An inaccurate class location assessment can be quite costly to a large transmission company. First, the company may be fined by the government for non-compliance if an error is made in determining the class location of a line section. Second, the pipeline company could spend millions of dollars needlessly by replacing good line pipe and equipment. Finally, resources that could be used to meet other objectives are committed to an unnecessarily lengthy class location project.
Several methods can be used to automate class location assessments: (1) purely tabular computations, (2) Computer Aided Drafting (CAD) assisted methodologies, and (3) integration with Automated Mapping/Facilities Management (AM/FM) and Geographic Information Systems (GIS). Each offers dependable, accurate, and economical advantages to its user.
Computerized Tabular Computations
Computerizing tabular computations essentially is the most basic method for automating class location studies. It speeds up tedious manual tasks of tabulating buildings and assigning classes. Typically, a pipeline is divided into 1/8 mile segments and the number of buildings is tallied for each segment. The sliding mile is calculated by summing eight consecutive 1/8 mile segment tallies, and assigning the class accordingly. Then the sliding mile is moved down by one segment and the process is repeated until the entire has been evaluated and classes assigned. Thus, for any given increment, a sliding mile is processed eight times since a sliding mile passes over the segment in question 1/8 mile at a time and eight classes are assigned. Highest class assigned becomes the final class for that portion.

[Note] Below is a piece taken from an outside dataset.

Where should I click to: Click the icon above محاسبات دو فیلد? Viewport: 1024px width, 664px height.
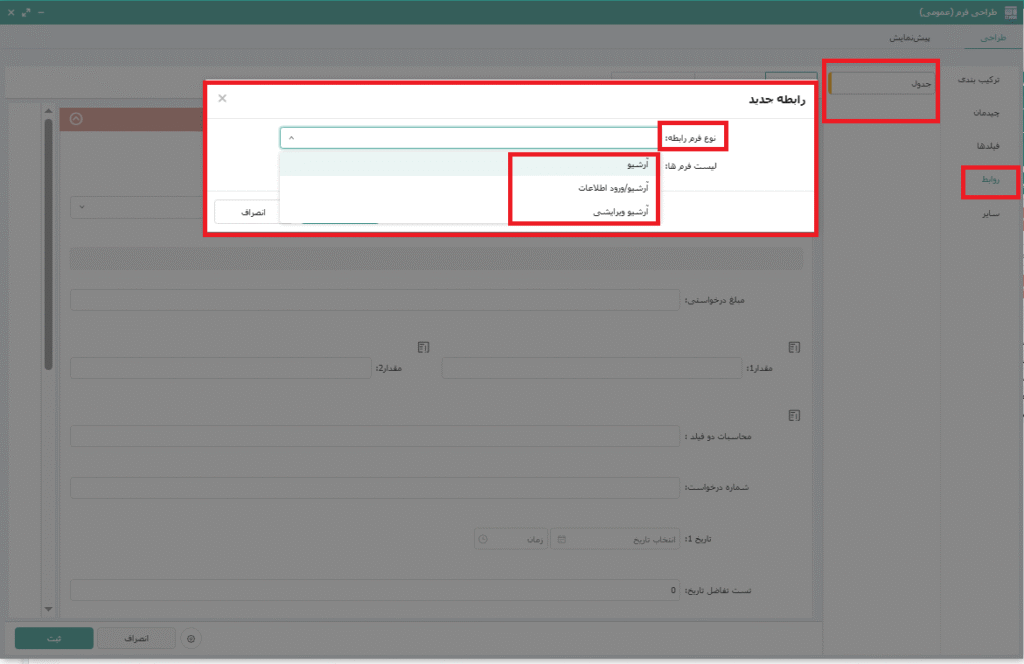point(794,415)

This means that a 1,000 mile pipeline will have class locations calculated 64,000 times. Clearly, this is a tedious, repetitious process which can consume considerable time and resources. However, it can be greatly enhanced and speeded up by using any structured programming language such as C, or with a database language such as those which are supplied with most xBase systems. Greater accuracy of class locations is possible since calculations can be done on a building-by-building basis rather than 1/8 mile segments.

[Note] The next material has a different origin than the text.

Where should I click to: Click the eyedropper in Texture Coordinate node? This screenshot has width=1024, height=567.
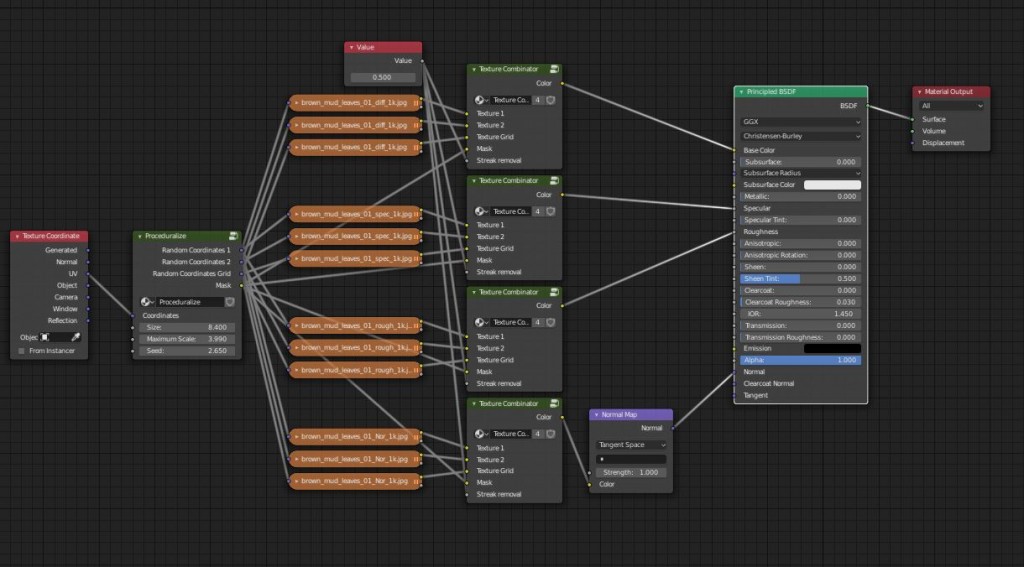75,337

CAD Offers Graphical Interface
CAD assisted methodologies can greatly improve tabular computations. They can provide a graphical interface for entering building locations, and a graphical output for depicting resulting class locations. Completeness of building count can be substantially improved by digitizing pipeline alignment and building location data from aerial photographs. Generating a graphical output relative to these aerial photographs provides an ideal format for analyzing results of class location determinations. Aerial photography also can be updated periodically, usually every five years in areas of average development.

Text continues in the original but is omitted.